WORK ORDER: Return nothing but the lines from the one with "Open the Produkter menu item" through the one with "Screen dimensions: 970x556" in the data below, word for word and without pictures.

DATA UNDER STUDY:

----------------

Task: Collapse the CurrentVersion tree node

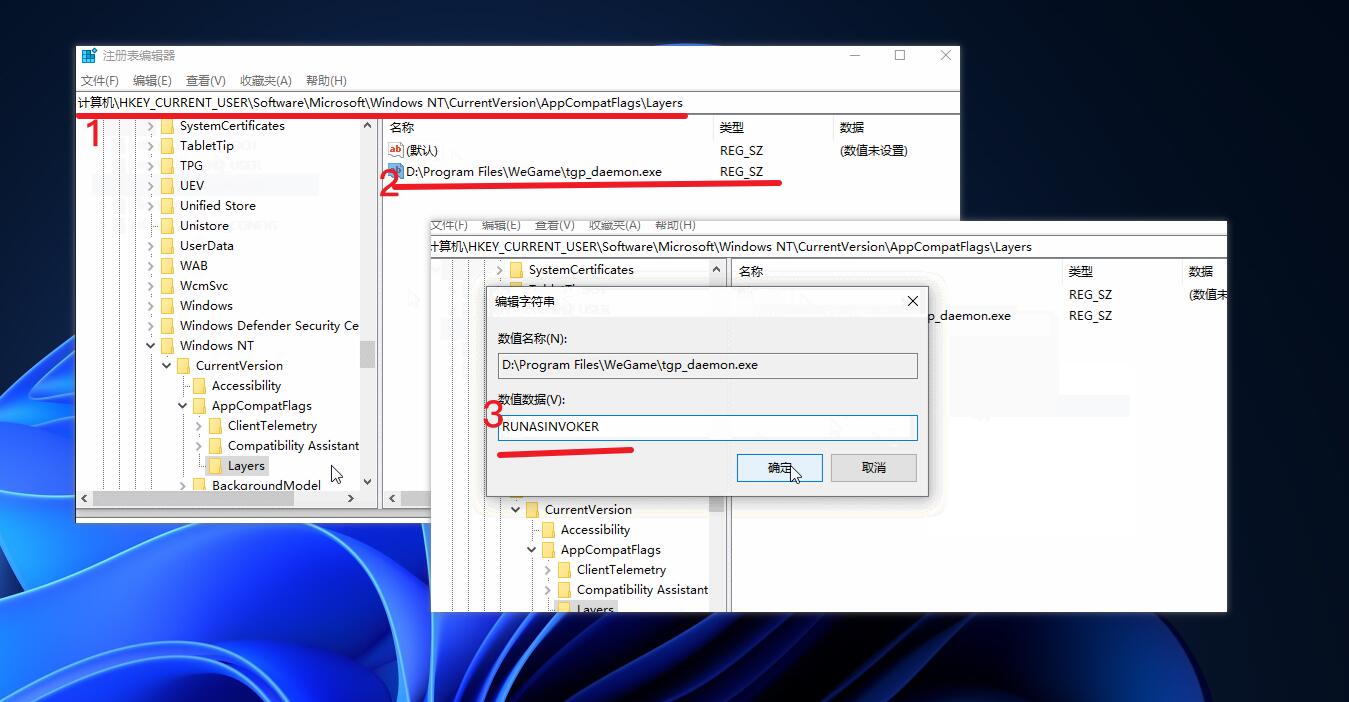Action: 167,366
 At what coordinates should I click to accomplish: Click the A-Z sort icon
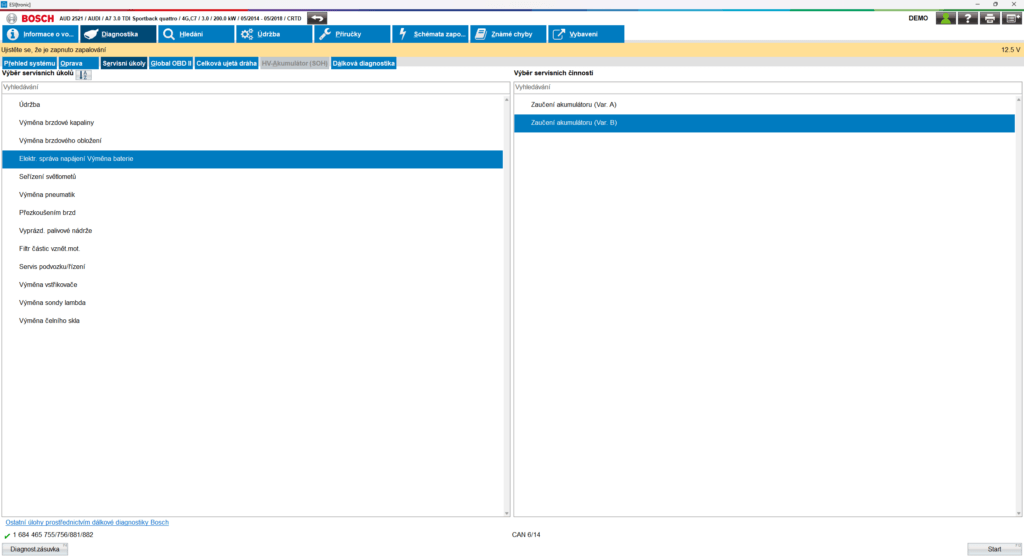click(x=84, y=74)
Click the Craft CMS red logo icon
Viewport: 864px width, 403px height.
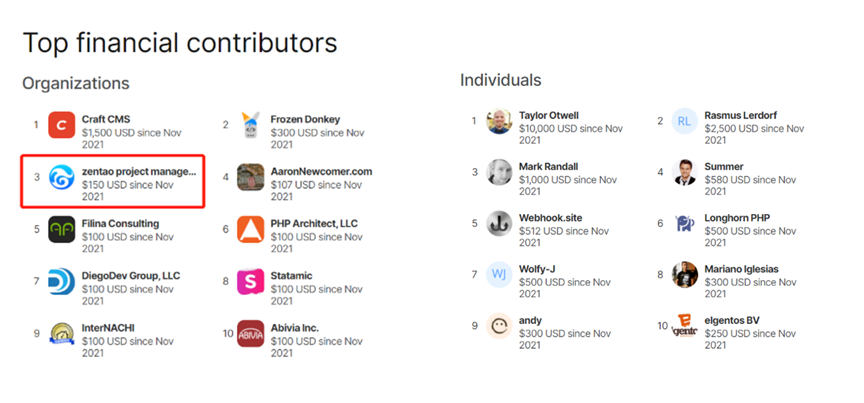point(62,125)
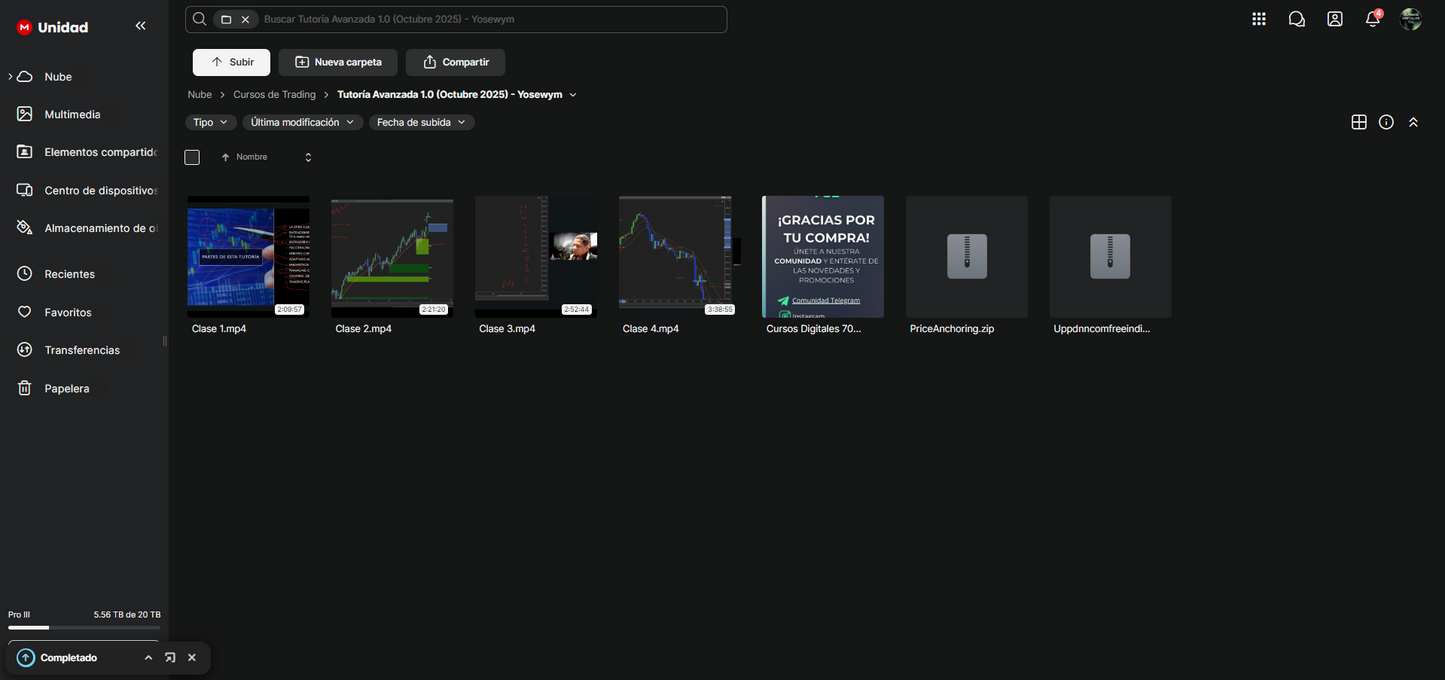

----------------

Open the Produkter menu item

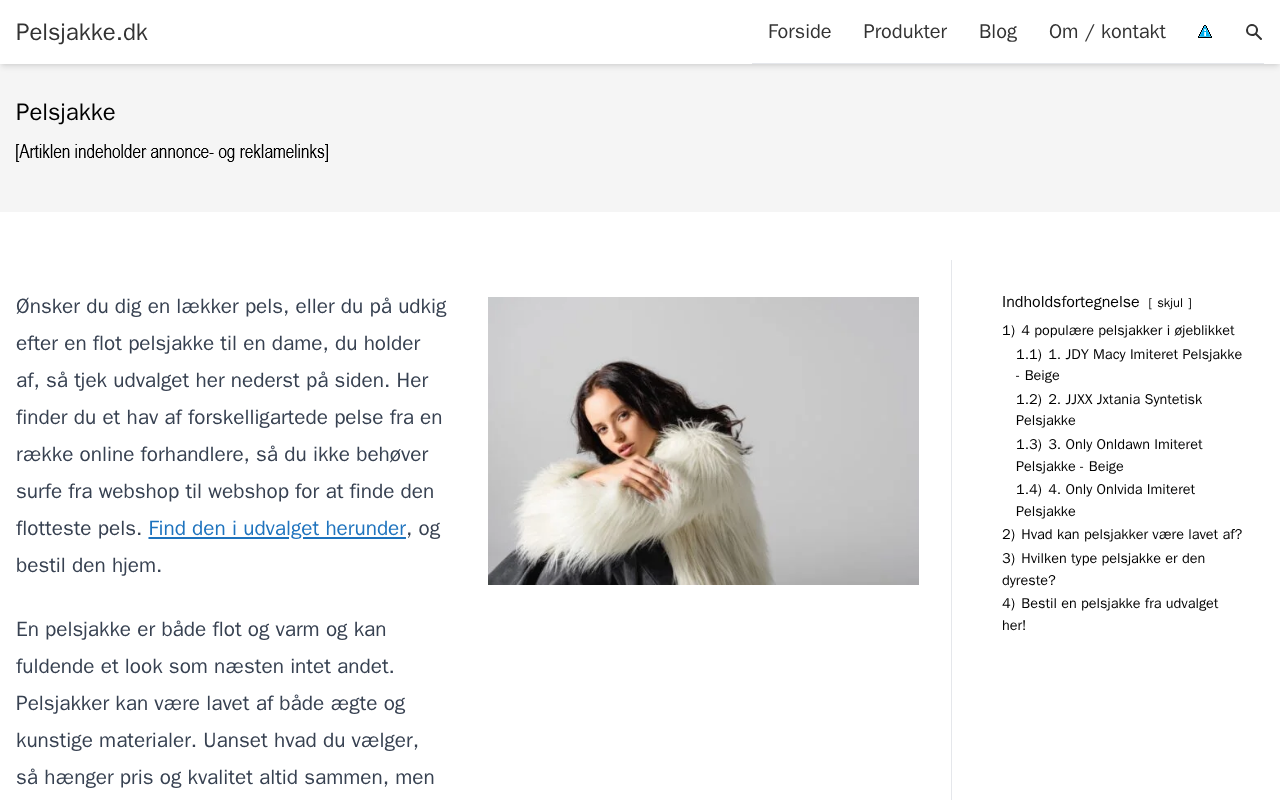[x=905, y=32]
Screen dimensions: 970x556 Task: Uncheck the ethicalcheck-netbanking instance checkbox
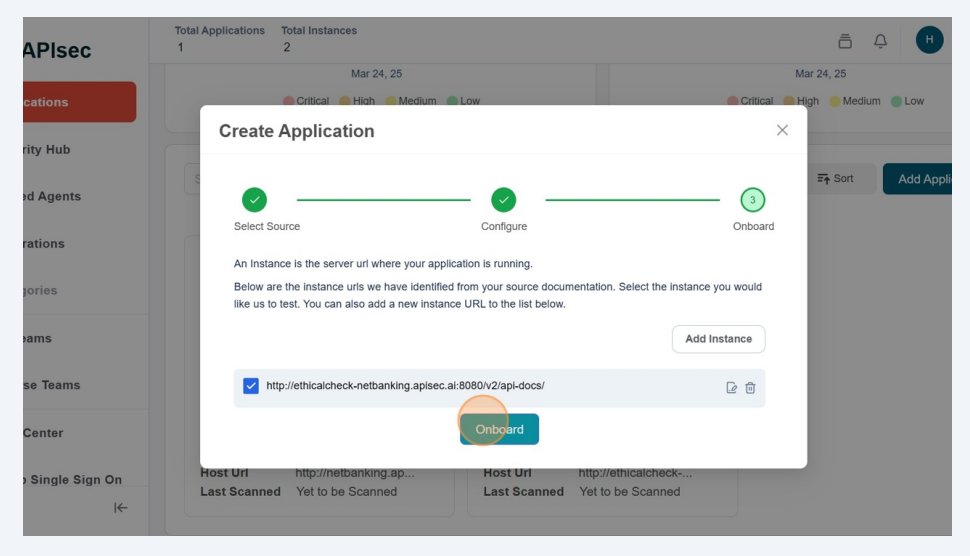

----------------

ANSWER:
Open the Produkter menu item

[x=905, y=32]
Screen dimensions: 970x556 Task: Uncheck the ethicalcheck-netbanking instance checkbox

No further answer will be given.